Stocks in Tokyo took a direct hit on Wednesday as Iran sent a dozen or so ballistic missiles in the general direction of U.S. troops. The Nikkei 225 (down 1.6%) and the broader Topix (down 1.4%) both sold off significantly.
But for the rest of Asia, the bombs seemed to have a calming effect. Actually, it is the war of words that may be coming to an end.
That war involves missives on Twitter. The words of the Iranian foreign minister, Mohammad Javad Zarif, have reassured the majority of investors in Asia.
"We do not seek escalation or war, but will defend ourselves against any aggression," the minister tweeted.

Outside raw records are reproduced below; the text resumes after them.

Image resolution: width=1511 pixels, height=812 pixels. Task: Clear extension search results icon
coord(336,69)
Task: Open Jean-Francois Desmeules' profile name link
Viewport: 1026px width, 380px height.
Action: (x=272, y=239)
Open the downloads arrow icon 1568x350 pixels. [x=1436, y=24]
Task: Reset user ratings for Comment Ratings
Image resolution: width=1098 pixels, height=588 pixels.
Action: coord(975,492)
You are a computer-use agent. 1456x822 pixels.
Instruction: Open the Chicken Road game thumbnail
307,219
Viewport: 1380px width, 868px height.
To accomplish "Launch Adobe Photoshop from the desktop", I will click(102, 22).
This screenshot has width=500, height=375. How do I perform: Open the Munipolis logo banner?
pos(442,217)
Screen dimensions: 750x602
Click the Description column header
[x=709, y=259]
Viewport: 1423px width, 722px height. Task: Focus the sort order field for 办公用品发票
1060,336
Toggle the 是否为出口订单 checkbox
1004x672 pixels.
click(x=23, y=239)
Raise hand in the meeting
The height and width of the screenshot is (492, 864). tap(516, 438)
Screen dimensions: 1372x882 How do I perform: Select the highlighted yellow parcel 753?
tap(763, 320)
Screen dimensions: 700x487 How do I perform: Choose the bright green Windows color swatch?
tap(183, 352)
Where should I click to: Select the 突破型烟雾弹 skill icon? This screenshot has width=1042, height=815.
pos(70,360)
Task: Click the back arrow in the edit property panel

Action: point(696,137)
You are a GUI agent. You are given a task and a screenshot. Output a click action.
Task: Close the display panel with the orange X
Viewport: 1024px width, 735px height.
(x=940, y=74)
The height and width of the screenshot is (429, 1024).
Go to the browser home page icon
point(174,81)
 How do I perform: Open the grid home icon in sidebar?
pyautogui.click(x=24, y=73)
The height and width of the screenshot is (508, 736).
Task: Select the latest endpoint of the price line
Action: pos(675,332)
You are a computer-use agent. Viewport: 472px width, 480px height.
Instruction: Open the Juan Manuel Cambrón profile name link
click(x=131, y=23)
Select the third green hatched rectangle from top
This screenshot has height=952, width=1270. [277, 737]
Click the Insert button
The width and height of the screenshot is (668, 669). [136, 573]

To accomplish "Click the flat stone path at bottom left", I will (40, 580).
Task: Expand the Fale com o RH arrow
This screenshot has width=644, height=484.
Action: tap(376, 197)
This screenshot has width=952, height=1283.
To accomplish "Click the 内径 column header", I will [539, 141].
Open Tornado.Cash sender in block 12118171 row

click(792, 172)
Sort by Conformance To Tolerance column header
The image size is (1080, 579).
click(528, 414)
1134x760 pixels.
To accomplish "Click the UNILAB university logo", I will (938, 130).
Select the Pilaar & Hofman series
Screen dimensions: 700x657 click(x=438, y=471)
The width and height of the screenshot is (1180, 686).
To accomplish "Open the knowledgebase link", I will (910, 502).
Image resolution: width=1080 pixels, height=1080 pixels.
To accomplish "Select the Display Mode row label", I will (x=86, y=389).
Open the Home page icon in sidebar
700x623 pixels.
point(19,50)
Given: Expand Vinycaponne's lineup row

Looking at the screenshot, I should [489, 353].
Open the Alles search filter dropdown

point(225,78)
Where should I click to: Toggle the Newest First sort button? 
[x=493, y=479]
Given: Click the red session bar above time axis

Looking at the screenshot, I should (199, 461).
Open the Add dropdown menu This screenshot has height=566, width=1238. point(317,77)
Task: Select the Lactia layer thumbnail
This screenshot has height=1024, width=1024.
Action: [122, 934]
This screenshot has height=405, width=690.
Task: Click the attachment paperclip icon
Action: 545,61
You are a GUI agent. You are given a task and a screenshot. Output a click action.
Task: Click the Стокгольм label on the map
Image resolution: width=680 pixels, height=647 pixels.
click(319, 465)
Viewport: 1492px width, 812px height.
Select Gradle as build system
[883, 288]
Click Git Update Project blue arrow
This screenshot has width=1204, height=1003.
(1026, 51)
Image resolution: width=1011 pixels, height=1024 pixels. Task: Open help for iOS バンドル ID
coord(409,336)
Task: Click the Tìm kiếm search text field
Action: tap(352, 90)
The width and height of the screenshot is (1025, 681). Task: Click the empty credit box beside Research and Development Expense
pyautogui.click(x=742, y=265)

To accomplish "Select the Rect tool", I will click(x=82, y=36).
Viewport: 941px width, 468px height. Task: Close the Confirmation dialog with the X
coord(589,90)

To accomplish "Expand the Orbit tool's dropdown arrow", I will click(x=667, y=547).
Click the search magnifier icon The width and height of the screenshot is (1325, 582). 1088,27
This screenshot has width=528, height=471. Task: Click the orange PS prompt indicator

"All is well," U.S. President Donald Trump said on his part, although the damage and casualty assessment was still going on at the time. "So far, so good!"
Why are Japanese stocks so out of kilter with the rest of the region? It's because Japan is one of the biggest importers of oil in the world, because Japan's yen is strengthening as a safe haven, and because big Japanese exporters therefore are taking a double tap of cost and currency hits.
A rise of ¥1 versus the U.S. dollar normally translates into about a 2% drop in Japanese stocks. The yen has gone from just under ¥110 on Dec. 26 to as low as ¥108 on Jan. 3, although it's now at ¥108.48.
Oil prices in Tokyo trade rose to their highest level in more than seven months.
The combination hit carmakers and shipping companies the most. Suzuki Motor (SZKMY) lost 2.3%, Honda Motor (HMC) sold off 2.0% and Toyota Motor (TM) dropped 1.3% in Tokyo.
The shipping companies, so dependent on large amounts of fuel, fared even worse. Kawasaki Kisen (KAIKY) crunched 5.9% lower, Mitsui OSK Lines (MSLOY) fell 3.9% and Nippon Yusen (NPNYY) lost 3.1%.
While persistent high oil prices and a higher yen eventually will feed through to the bottom line of these companies, their shares could reverse their downward direction swiftly if these pressures ease.
Compare the course of Japanese stocks with shares in Singapore. The Straits Times index was down as much as 1.7% during Wednesday trading, then regained almost all that ground, ending down just 0.1%.
It was the same story Down Under. Australian shares fell as much as 1.1% but had barely budged by the end of trade. They closed down 0.1%.
Chinese shares fell, with the CSI 300 closing down 1.1%, but they have been on a rip as the two sides in the China-U.S. trade war prepare to sign a Phase One trade deal on Jan. 15. However preliminary and narrow that deal ends up being, it's a start. Since the deal started coalescing, Chinese stocks are up 7.4% even after Wednesday.
Hong Kong shares likewise lost 0.8% on Wednesday, but they still are showing gains of 7.8% since the end of November. They have the added boost that district council elections went off smoothly on Nov. 24 and ended with a big pro-democracy win.
So Chinese and Hong Kong stocks won't stay down for long. That's unless there's a hitch getting this trade war slightly sorted this time next week.
Thai stocks suffered the most in Southeast Asia. The benchmark SETI index dropped 1.6%. But in an even more dramatic way than Japan, Thailand is contending with an exceptionally strong currency.
After strengthening from 33 THB to below 30 to the U.S. dollar last year, the baht is at its strongest level since April 2013. The Bank of Thailand, the country's central bank, is trying to talk down the currency, which also makes the Thai economic mainstay of tourism more expensive. It will likely try to defend that 30 THB level, perhaps with an interest rate cut.
Japan's currency is really only strengthening while investors fret about the global political picture. The baht has better reasons for strengthening because Thailand has a sizable current-account surplus and a decent stock of foreign reserves. So the baht's strength may be the only longer-term issue to contend with if the war with Iran, real or verbal, ratchets down.